The reports sent by Surigao Del Sur Provincial Police Office (SDNPPO) to the Philippine National Police (PNP) National Operation Center in Camp Crame said that the charges were filed by Lianga Municipal Police against Bobby Tejero, Loloy Tejero, Gareto Layno and twenty other “John Does” on Monday.
The reports added that the charges of grave coercion filed before the Surigao del Sur Provincial Prosecutor’s office were based on the testimonies and statements obtained directly by the police from at least eight witnesses.
It was on September 1 that members of a para-military group reportedly known as the Bagani forces swooped down on the compound of the Alternative Learning Center for Agricultural and Livelihood Development Cooperative (ALCADEV) in Surigao del Sur.
The militia killed Emerito Samarka, 61, ALCADEV director before setting the school on fire.
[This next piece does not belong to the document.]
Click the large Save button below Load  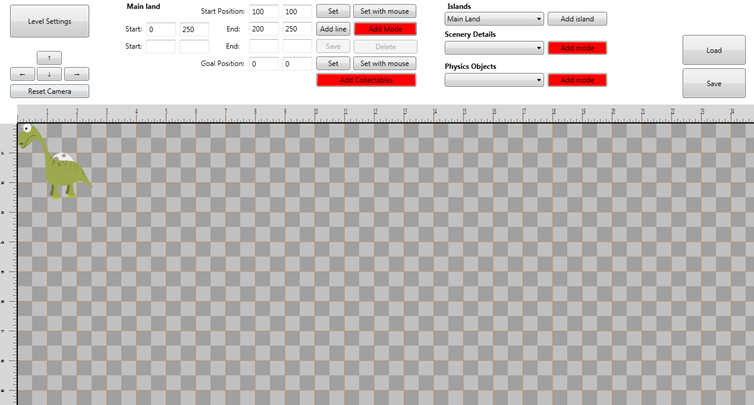point(713,83)
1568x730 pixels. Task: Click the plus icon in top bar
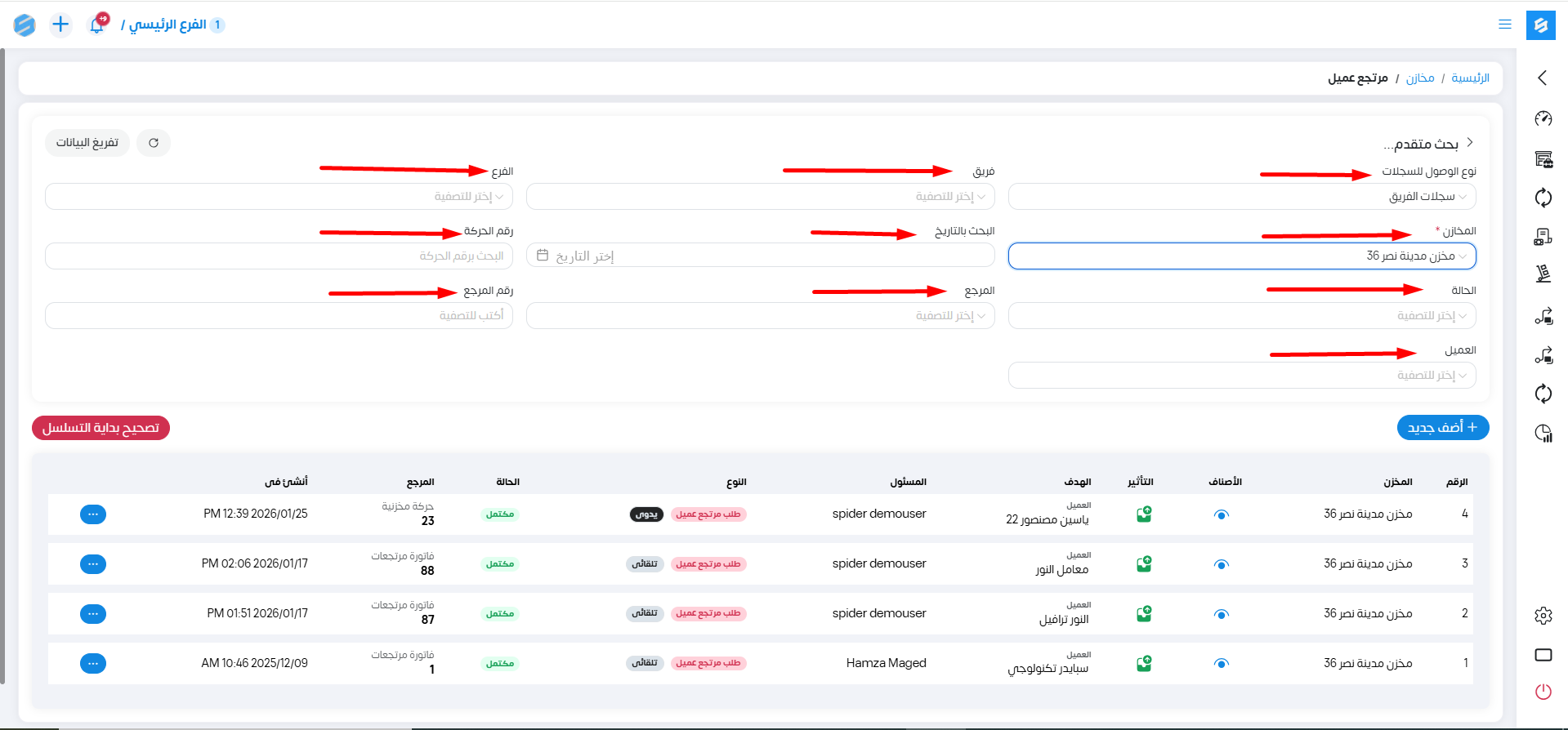coord(60,24)
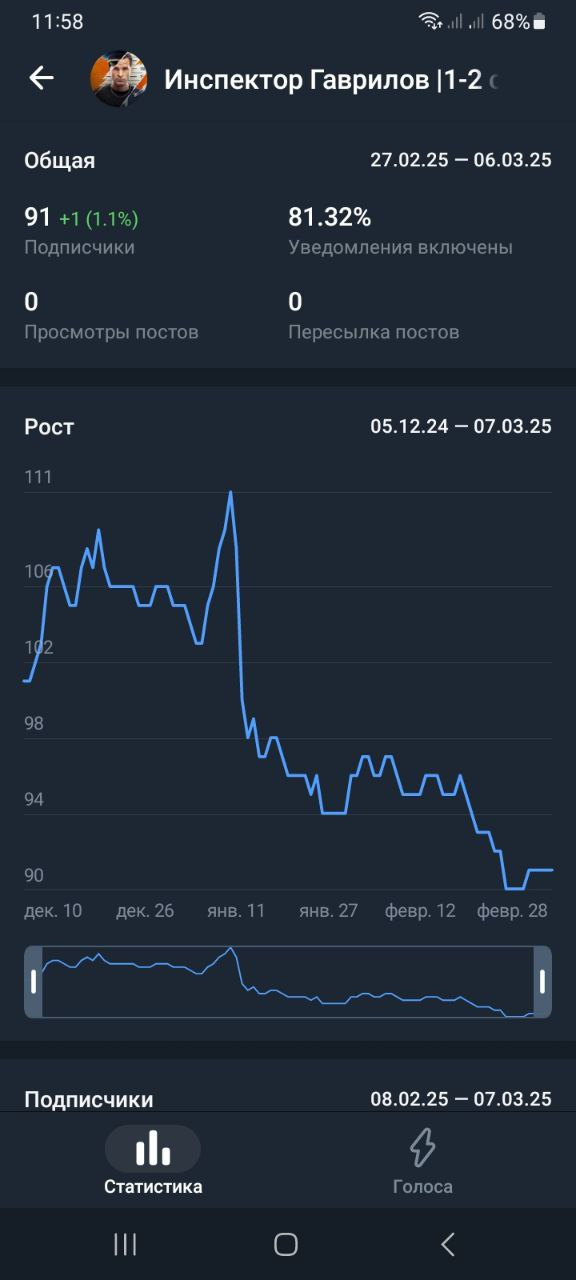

The suspects also shot to death Dionel Campos, 42, and Orellio Sinzo, 61.
Vice President Jejomar Binay is deeply concerned by reports of the killing of Lumad leaders in the Caraga region.
In a statement, Joey Salgado, head of the Office of the Vice President’s media affairs, said that Binay is also concerned about the displacement of the Lumad people, an indigenous group in Mindanao.
“The Vice President is asking the concerned agencies to look into the matter thoroughly and take the needed steps to protect the rights of aggrieved individuals,” he added.
Three persons have already been killed and atrocities are continually being committed.
Communities are being forced out of their homes, too, Salgado said.
“This alone cries out for immediate government action,” he added.
The Philippine Army said on Wednesday that 24 cases of human rights violations including the rape of a lumad minor in Davao del Norte are being investigated.
“The Philippine Army will not tolerate its erring personnel, especially those who will violate the human rights regardless of rank and position,” said Lt. Col. Alfredo Patarata, the acting commander of the Army’s Human Rights Office (AHRO).
“We are now conducting a special investigation on the three Army soldiers involved in the alleged sexual offense on a lumad minor in Talaingod, Davao del Norte,” said Patarata.
The three soldiers, whose names are withheld pending the result of the investigation, were placed under the custody of an Army division in Mindanao.
Of the 24 cases, the AHRO said one of the cases is under review by a court martial while another case is before the Philippine Army Efficiency and Separation Board.
The soldiers involved in the two cases are prosecuted for violating the Army’s Rules of Engagement in the conduct of their operations.
“The rest are mere allegations and lacks evidence,” Patarata explained.
Established in 2010, the AHRO is tasked to monitor incidents of alleged human rights and international humanitarian law violations of Army personnel. It directs concerned units to conduct an initial investigation on reported human rights violations.
The investigating units then makes recommendation to authorities concerned for further investigation and the subsequent prosecution of personnel before the General Court Martial, if their involvement in the cases is duly established and proven by competent evidence.